In the first part of Attentive Church Leadership, Ford and Singleton explore what it means to be an attentive leader, and they share advice for how people can recognize and face change, become attentive to others’ needs and important situational factors, manage their own anxiety, and build trust. There is a lot of great advice about how leaders can handle external conflict without turning this into a judgment of themselves and their capabilities. The authors share both positive and negative illustrative examples from their own experiences and churches they have consulted with, and they share practical advice that will generalize to any church context.
Throughout the second part of the book, the authors delve into what it looks like to lead an attentive church that understands and responds to the changes around it. They encourage churches to develop clear priorities, create genuine community in a self-focused world, and shape a healthy internal culture with a clear ethos. They also write about helping congregations engage with the church’s mission and serve others, instead of having a culture of entitlement, and they write about ways that the church can encourage genuine transformation through the Christian life. The final chapter focuses on mentorship.
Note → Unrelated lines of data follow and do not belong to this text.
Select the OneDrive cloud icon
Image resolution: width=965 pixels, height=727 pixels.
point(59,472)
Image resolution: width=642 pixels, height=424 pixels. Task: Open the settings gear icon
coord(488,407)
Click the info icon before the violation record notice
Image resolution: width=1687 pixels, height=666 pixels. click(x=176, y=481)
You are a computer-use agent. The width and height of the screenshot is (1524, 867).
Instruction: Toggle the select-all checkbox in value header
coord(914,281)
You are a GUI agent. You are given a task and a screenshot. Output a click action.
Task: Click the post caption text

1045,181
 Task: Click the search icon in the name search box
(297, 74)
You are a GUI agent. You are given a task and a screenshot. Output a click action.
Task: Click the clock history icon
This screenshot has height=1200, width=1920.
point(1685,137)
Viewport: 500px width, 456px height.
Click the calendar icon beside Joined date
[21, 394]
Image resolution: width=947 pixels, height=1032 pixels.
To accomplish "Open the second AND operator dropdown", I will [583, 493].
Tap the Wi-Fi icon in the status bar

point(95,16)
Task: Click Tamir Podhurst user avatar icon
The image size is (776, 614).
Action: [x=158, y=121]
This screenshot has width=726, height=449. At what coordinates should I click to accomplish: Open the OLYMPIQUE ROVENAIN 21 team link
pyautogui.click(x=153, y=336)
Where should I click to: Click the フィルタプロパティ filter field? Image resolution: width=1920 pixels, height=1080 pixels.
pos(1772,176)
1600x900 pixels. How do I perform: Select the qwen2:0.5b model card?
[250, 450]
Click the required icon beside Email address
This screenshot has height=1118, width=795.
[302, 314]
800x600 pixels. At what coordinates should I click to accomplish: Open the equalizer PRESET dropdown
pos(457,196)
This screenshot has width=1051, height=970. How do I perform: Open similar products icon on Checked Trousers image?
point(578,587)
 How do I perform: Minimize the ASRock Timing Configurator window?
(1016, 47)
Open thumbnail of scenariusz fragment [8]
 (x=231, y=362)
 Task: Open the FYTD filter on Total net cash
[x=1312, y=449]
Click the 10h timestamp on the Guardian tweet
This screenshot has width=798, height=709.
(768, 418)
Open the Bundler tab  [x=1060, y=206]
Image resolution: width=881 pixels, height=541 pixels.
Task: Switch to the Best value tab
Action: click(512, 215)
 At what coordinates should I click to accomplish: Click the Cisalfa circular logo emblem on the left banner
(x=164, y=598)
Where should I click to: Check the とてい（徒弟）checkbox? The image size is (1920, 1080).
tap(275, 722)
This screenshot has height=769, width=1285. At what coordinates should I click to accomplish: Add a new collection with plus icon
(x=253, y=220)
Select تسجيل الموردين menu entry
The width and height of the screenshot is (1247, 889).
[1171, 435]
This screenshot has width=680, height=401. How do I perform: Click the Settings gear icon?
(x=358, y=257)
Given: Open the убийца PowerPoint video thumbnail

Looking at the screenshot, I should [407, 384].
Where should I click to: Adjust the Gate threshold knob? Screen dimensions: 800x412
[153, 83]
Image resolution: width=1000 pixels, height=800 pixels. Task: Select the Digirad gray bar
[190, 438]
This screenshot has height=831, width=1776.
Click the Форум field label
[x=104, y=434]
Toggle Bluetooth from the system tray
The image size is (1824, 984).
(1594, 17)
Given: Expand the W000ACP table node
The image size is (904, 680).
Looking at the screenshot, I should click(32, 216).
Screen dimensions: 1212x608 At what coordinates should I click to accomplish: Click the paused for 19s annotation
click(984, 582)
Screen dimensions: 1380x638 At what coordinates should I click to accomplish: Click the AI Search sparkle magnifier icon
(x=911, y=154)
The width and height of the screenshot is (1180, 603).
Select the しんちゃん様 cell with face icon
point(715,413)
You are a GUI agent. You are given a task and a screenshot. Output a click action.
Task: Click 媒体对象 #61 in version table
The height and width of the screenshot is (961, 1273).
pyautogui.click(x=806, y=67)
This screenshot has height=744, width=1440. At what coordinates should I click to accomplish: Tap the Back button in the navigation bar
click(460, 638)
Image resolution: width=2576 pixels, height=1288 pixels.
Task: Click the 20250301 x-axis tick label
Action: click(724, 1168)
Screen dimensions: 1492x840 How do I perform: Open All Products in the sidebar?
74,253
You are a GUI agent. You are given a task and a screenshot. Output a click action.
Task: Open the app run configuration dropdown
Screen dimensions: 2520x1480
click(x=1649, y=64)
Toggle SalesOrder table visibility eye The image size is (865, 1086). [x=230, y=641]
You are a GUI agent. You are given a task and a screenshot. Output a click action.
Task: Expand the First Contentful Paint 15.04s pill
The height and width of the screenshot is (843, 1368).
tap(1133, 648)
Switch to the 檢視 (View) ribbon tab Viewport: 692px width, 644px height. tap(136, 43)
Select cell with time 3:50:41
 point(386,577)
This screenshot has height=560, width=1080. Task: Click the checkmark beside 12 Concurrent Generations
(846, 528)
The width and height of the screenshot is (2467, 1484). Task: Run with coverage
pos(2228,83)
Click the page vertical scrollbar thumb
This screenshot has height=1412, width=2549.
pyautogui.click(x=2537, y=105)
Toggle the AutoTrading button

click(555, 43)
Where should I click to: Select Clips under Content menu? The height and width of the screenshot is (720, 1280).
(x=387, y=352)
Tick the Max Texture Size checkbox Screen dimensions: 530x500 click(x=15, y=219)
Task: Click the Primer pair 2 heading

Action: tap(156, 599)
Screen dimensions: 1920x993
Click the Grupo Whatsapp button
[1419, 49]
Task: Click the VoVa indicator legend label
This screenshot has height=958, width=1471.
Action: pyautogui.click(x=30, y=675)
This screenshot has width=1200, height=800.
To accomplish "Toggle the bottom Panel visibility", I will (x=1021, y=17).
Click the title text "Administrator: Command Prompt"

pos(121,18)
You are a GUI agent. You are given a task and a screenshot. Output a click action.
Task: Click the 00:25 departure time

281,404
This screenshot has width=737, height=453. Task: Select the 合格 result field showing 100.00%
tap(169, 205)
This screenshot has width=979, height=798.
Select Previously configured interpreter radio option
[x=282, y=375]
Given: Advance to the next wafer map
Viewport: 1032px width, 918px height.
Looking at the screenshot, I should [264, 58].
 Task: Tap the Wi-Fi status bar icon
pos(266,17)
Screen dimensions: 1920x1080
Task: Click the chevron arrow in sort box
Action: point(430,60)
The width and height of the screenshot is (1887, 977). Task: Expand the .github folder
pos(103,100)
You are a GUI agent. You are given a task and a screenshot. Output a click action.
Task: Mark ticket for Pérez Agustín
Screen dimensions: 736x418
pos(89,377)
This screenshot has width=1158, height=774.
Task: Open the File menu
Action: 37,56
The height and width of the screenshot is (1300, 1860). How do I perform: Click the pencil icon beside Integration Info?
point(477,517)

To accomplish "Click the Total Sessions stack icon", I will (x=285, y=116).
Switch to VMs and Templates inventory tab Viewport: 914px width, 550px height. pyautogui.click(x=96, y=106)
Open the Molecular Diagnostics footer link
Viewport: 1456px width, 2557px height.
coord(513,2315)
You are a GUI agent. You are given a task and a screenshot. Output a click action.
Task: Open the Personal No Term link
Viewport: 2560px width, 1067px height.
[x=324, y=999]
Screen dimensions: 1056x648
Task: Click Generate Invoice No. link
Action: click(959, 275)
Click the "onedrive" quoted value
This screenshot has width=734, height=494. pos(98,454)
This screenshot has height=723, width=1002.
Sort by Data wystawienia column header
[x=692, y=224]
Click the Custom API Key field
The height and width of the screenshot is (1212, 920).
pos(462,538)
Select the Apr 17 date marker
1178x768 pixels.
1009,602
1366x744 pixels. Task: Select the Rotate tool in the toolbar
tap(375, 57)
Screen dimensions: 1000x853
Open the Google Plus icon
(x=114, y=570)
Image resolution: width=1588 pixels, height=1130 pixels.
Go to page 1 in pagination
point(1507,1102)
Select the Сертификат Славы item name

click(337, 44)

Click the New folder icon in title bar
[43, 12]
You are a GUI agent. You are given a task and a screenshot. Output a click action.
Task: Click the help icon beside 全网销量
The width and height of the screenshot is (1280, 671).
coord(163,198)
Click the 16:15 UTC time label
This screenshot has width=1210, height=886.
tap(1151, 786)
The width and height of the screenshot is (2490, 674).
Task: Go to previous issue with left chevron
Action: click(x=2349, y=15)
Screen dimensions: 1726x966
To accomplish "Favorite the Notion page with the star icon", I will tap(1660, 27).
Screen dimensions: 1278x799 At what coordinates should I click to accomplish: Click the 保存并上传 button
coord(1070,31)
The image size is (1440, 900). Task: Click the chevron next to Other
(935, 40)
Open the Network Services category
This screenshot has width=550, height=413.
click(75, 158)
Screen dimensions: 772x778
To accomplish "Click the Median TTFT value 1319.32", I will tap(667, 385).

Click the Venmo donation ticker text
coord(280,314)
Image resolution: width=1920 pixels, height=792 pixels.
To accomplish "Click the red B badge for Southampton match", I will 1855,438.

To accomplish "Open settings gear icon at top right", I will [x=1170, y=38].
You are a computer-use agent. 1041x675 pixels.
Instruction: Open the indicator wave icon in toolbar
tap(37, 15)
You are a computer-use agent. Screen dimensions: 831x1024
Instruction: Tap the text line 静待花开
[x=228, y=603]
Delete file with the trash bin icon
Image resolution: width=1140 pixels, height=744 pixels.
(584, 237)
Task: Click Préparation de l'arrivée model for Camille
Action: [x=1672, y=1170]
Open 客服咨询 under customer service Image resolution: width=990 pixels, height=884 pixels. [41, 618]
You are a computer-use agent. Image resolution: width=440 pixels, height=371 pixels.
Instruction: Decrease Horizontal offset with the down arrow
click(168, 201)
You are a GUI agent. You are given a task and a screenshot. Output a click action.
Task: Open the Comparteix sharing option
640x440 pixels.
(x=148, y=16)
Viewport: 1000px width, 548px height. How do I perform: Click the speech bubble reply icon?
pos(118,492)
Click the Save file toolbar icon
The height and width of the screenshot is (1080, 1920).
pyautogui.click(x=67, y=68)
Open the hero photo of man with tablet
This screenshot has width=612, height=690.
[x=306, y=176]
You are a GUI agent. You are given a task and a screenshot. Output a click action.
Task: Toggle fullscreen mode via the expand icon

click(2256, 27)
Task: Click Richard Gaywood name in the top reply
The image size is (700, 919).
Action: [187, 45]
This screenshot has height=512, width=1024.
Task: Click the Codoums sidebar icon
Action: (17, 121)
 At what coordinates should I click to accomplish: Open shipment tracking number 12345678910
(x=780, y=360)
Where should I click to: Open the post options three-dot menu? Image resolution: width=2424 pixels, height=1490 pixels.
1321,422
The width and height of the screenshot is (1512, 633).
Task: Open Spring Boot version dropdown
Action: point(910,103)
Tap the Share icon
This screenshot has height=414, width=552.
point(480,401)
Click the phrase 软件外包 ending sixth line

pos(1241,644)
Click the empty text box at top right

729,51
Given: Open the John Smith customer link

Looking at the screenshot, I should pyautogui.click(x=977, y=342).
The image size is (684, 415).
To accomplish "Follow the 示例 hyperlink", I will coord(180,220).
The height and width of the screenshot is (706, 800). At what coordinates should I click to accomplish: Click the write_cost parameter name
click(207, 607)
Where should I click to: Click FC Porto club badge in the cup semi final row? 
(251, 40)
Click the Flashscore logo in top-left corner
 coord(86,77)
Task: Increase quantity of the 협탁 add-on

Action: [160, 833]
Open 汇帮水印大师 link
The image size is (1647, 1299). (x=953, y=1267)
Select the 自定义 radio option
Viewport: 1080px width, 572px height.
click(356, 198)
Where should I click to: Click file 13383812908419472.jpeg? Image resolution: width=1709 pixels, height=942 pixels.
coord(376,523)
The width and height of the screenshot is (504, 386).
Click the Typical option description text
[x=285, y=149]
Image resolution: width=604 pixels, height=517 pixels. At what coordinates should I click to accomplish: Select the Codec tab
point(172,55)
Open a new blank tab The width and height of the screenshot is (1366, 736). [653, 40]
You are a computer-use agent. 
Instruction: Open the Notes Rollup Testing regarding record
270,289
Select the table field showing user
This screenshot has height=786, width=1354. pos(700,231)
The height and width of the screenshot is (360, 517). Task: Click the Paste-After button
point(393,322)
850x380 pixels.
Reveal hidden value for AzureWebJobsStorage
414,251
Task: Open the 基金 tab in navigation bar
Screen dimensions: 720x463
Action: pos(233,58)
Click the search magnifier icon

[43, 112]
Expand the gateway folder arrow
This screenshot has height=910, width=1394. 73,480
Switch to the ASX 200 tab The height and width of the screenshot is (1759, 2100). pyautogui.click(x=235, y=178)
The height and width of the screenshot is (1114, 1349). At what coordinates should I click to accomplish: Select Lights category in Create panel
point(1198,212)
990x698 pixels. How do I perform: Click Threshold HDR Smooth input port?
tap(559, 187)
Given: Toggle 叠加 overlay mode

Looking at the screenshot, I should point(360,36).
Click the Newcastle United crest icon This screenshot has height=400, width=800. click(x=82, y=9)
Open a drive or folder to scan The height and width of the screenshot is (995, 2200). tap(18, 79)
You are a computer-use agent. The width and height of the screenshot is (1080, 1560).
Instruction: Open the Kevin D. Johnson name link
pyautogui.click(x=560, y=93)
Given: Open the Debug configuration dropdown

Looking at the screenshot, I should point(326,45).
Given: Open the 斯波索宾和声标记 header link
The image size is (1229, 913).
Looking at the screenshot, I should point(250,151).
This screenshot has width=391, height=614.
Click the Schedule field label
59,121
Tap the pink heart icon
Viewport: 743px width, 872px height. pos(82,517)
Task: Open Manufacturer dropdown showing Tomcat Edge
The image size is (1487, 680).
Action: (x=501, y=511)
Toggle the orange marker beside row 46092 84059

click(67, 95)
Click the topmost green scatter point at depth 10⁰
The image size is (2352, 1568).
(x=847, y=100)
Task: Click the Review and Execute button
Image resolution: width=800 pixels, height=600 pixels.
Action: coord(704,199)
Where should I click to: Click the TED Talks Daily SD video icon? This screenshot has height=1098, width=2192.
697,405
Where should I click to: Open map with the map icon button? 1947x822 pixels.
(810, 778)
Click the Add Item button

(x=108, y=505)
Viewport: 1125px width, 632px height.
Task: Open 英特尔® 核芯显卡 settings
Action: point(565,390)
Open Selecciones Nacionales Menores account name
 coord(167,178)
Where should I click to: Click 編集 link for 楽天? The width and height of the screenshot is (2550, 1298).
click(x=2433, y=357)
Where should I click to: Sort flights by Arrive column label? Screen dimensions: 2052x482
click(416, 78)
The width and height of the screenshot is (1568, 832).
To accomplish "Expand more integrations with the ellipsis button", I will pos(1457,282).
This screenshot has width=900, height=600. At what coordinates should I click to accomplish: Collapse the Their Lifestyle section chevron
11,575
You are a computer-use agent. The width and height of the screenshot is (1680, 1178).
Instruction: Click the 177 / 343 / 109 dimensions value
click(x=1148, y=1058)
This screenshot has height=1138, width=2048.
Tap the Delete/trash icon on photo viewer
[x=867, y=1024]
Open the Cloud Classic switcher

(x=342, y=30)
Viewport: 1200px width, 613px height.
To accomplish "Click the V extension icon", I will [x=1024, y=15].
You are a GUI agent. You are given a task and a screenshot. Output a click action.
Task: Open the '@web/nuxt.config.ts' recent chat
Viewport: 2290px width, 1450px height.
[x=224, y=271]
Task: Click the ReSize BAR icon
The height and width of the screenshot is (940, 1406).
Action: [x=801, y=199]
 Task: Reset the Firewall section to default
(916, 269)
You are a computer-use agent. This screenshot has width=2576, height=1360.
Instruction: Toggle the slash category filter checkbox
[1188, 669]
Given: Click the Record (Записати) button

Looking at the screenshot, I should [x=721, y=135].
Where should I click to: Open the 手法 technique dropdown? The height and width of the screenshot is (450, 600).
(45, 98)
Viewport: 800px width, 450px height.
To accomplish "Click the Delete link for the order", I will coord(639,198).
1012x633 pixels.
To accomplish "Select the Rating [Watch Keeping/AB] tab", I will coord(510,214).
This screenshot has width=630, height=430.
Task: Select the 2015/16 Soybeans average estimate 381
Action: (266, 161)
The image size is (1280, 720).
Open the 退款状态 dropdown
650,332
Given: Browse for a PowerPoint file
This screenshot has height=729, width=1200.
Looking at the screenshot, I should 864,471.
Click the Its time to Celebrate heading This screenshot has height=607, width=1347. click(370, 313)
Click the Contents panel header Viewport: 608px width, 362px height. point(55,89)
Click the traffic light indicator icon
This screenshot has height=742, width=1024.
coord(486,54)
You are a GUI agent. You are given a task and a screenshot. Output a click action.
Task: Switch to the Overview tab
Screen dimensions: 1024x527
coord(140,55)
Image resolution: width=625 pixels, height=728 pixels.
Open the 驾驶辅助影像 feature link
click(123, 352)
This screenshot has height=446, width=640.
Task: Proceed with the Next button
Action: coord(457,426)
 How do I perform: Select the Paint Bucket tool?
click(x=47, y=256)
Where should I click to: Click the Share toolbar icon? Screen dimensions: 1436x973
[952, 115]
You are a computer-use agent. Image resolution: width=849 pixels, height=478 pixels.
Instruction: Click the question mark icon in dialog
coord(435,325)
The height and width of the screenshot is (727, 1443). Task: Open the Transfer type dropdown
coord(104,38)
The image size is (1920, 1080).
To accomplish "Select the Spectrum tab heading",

Overall, the book covers a lot of very common topics in the church leadership world, but the authors really delve into what this looks like in practice, holding all of the church’s roles in tension instead of converting everything to corporate terms or only engaging with spiritual elements.
Attentive Church Leadership: Listening and Leading in a World We’ve Never Known is a thoughtful, unique book about how churches can deal with organizational change. The authors draw on Scripture, history, contemporary research studies, management principles, and vivid examples, helping their readers understand how to navigate struggles and growth opportunities in a way that is emotionally healthy, respectful of others’ needs, and genuinely collaborative within leadership structures and the church body at large. I am impressed with how thoughtful and practical this book is, and I would recommend it to people who are leading churches and Christian nonprofit organizations.